All-mpnet-base-v2 get different results in Spark-NLP vs SentenceTransformers

I’m trying to populate Pinecone with sentence embeddings for a large dataset using Spark and then look up the nearest matched using an embedding generated by SentenceTransformers using the same all-mpnet-base-v2 model.

I would expect the vector generated for a given sentence to be the same whether it was generated through Spark-NLP or SentenceTransformers but it differs considerably.

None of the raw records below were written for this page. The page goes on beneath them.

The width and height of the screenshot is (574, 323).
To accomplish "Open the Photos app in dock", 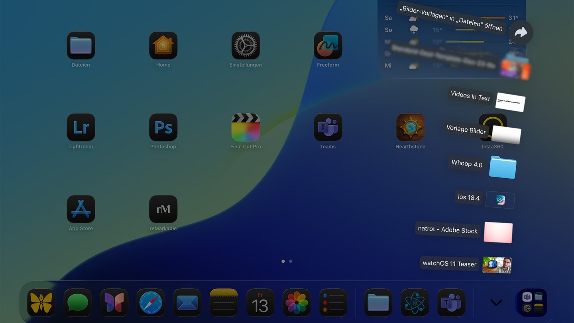I will point(297,303).
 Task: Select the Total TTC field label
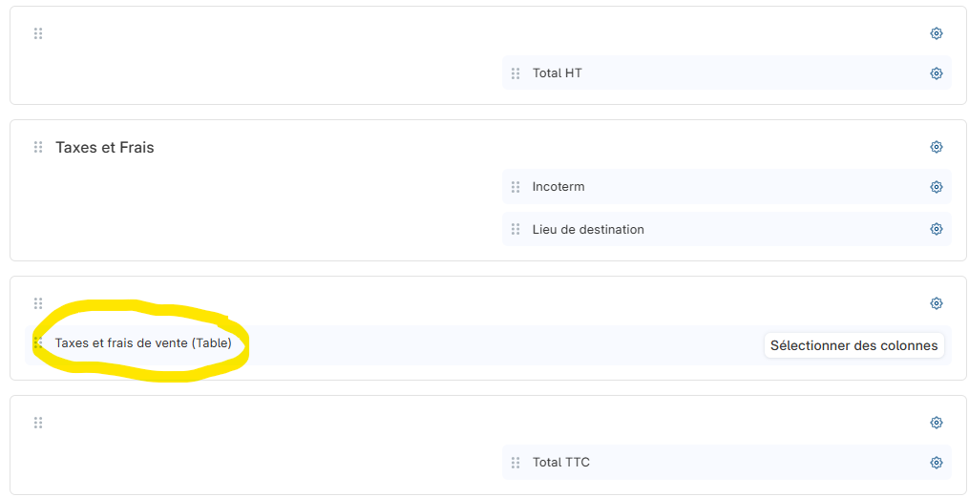pyautogui.click(x=561, y=463)
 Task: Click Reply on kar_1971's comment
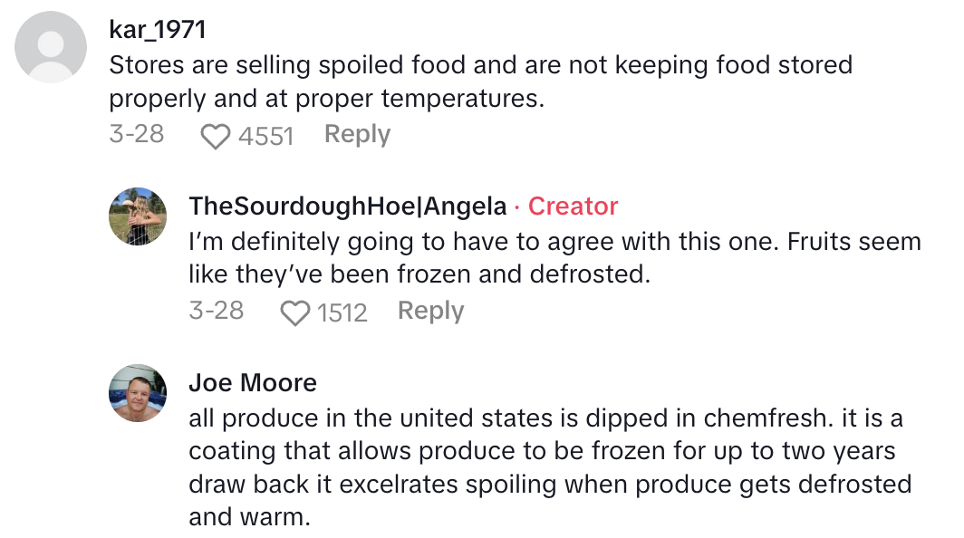pyautogui.click(x=357, y=134)
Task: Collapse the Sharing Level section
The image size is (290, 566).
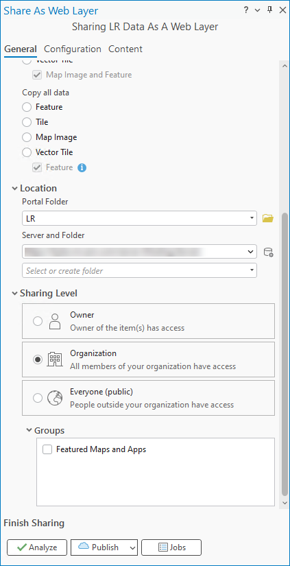Action: [x=14, y=293]
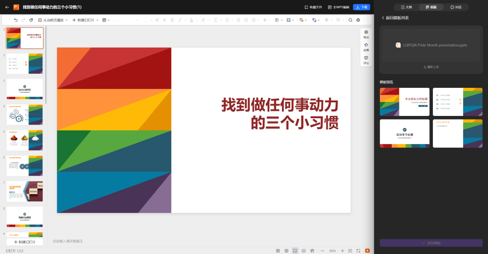Start slideshow with orange play button
The image size is (488, 254).
pos(367,250)
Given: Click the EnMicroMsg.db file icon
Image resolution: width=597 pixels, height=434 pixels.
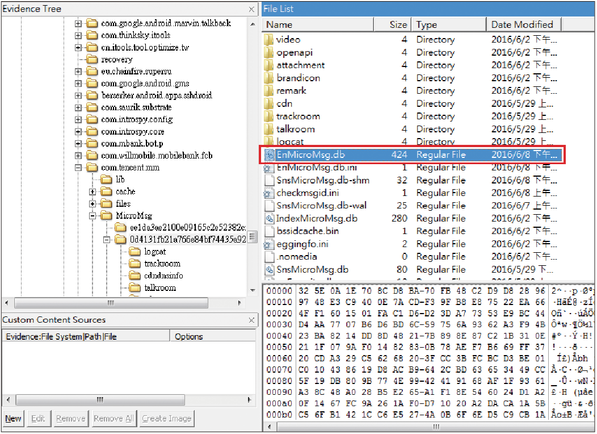Looking at the screenshot, I should [269, 155].
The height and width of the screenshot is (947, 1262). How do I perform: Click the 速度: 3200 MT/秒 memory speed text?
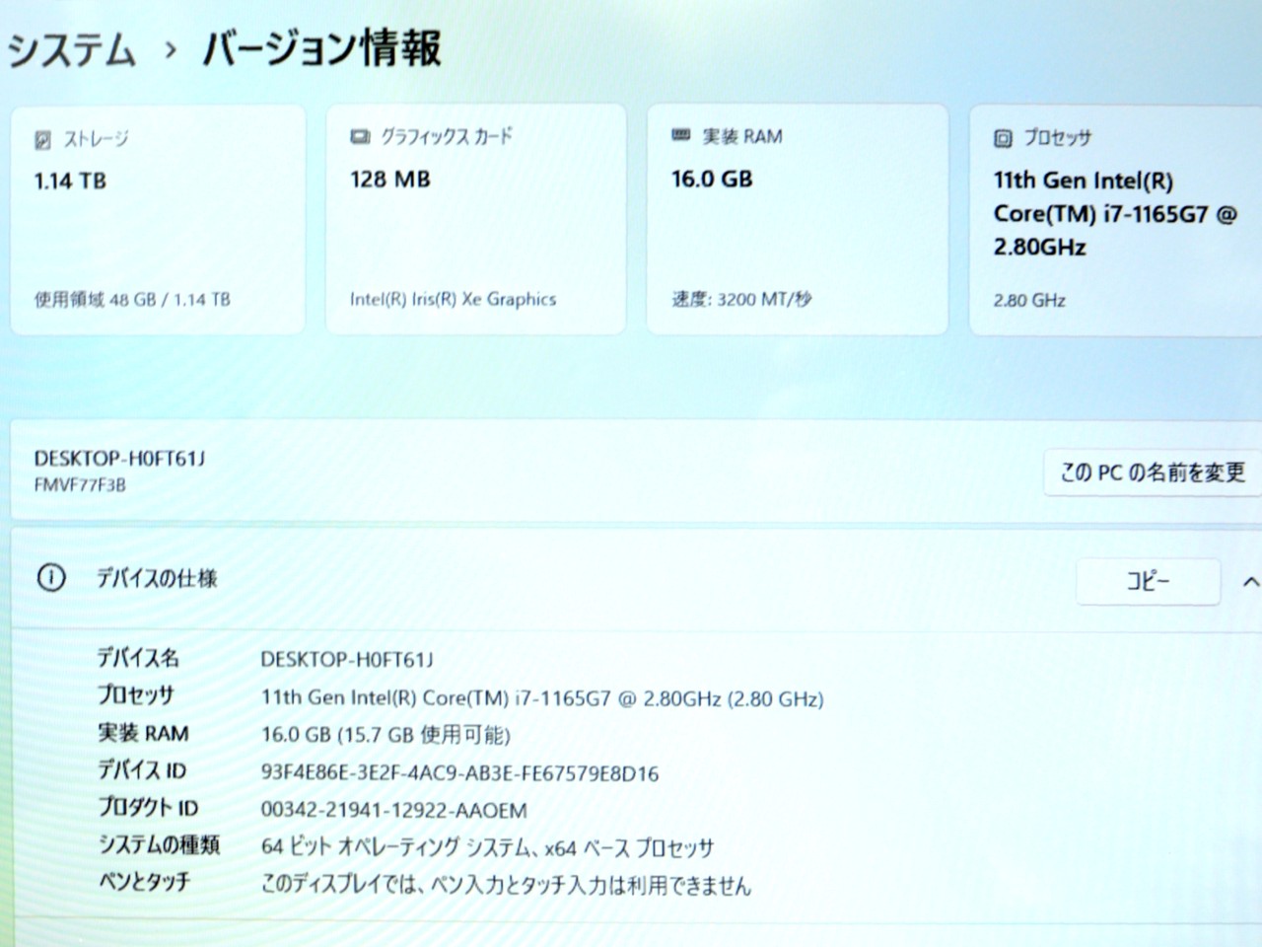pyautogui.click(x=741, y=299)
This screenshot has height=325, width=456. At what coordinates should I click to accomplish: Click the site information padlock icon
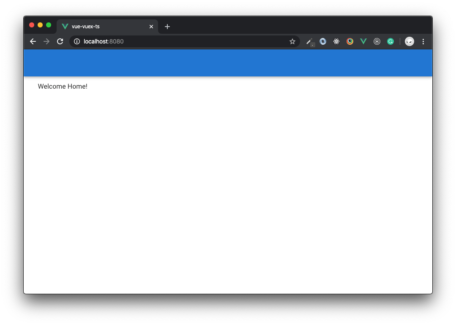tap(76, 41)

With SentenceTransformers:

from sentence_transformers import SentenceTransformer
model = SentenceTransformer("sentence-transformers/all-mpnet-base-v2")
model.encode("boring")

array([-3.42088640e-02, 1.28042186e-02, 1.47349751e-02, 1.06020477e-02, …

With Spark-NLP

from sparknlp.base import *
from sparknlp.annotator import *
from pyspark.sql import SparkSession

document = DocumentAssembler() \
    .setInputCol("text") \
    .setOutputCol("document")

mpnet = MPNetEmbeddings.pretrained("all_mpnet_base_v2", "en") \
    .setInputCols(["document"]) \
    .setOutputCol("embeddings")

embeddings_finisher = (
        EmbeddingsFinisher()
        .setInputCols("embeddings")
        .setOutputCols("vector")
        .setOutputAsVector(True)
    )

pipeline = Pipeline(stages=[document, mpnet, embeddings_finisher])

data = spark.createDataFrame([["boring"]], ["text"])
result = pipeline.fit(data).transform(data).withColumn("vector", element_at("vector", 1))
result.collect()[0].vector

DenseVector([-0.0125, 0.0614, -0.0067, 0.0252, 0.0148, 0.0332, …

As you can see the value are very different even though they’re using the same HuggingFace model. What am I missing? Both methods are presumably getting their vocabulary from the model so, even though they use different tokenizer implementations, I would expect them to get the same results.

1 Like

For future readers, it’s a bug in Spark NLP 5.5.2. 5.5.1 works fine

1 Like

This topic was automatically closed 12 hours after the last reply. New replies are no longer allowed.